Session: 099-Antiretroviral Therapy of HIV-1 Infection
Sunday, Sep 18, 2011, 11:15 AM - 1:15 PM
Presentation Title: H2-794 - HIV-Specialized Pharmacists’ Impact on Prescribing Errors in Hospitalized Patients on Antiretroviral Therapy
Location: Exhibit Hall F1
Poster Board Number: 281
Presentation Number: H2-794
Pres. Time: Sunday, Sep 18, 2011, 11:15 AM - 1:15 PM
Category: H1
Keywords: pharmacist; medication errors; antiretroviral therapy 
Author(s): B. A. Merchen, Bachelors (BA or AB or BS) - Student1, L. Gerzenshtein, Pharm.D. - Infectious Diseases Clinical Pharmacist 2, K. K. Scarsi, Pharm.D. - Research Assistant Professor of Medicine 3,2, C. Achenbach, M.D., M.P.H. - Assistant Professor of Medicine 3, M. Postelnick, B.Pharm. - Senior Infectious Diseases Pharmacist 2, R. M. Zavod, Ph.D. - Associate Professor 1, K. M. Darin, Pharm.D. - Research Associate 3,2;
1Midwestern Univ. Chicago Coll. of Pharmacy, Downers Grove, IL, 2Northwestern Mem. Hosp., Chicago, IL, 3Northwestern Univ. Feinberg Sch. Of Med., Chicago, IL.
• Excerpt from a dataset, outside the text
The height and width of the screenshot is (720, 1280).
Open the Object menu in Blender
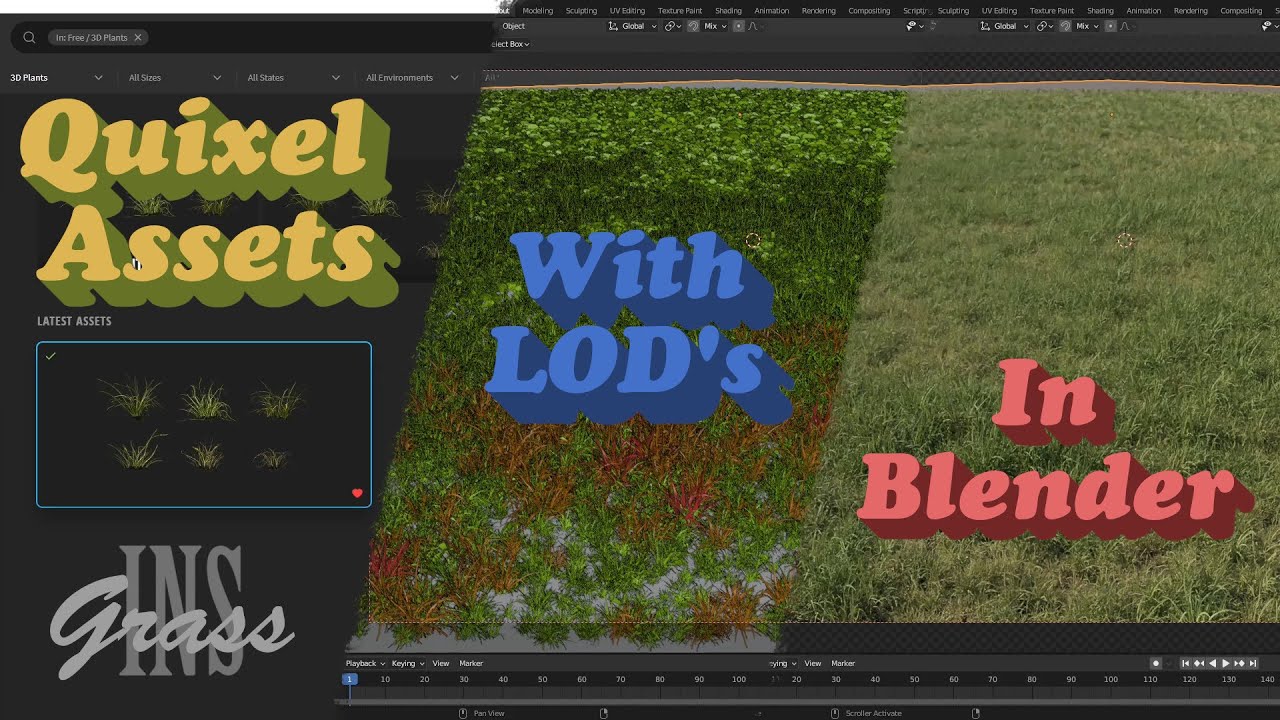(x=513, y=26)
Financial Disclosures:  B. A. Merchen, None..
L. Gerzenshtein, None..
K. K. Scarsi, None..
C. Achenbach, None..
M. Postelnick, None..
R. M. Zavod, None..
K. M. Darin, None.
Abstract: Background: Hospitalized HIV-infected patients on antiretroviral therapy (ART) are at high risk for prescribing errors, resulting in excess morbidity and health care costs. Review of ART by an HIV-specialized pharmacist may reduce medication error-related harm. Methods: We performed a retrospective, descriptive analysis of medication errors in HIV-infected patients on ART admitted to a tertiary care hospital over a 3-year period. Error severity was graded based on potential for inpatient and post-discharge harm by two pharmacists and a physician with HIV expertise using the National Coordinating Council for Medication Error Reporting and Prevention (NCC MERP) Index for Categorizing Medication Errors. Associated healthcare costs were based on published estimates of cost avoidance for each category. Results: A total of 551 errors were identified in 248 patients (381 hospital admissions, 11.59 errors/100 patient-days). Most errors (383, 69.5%) occurred within 24 hours of admission. The median time to error correction was 23 hours. Table 1 describes the types of errors identified.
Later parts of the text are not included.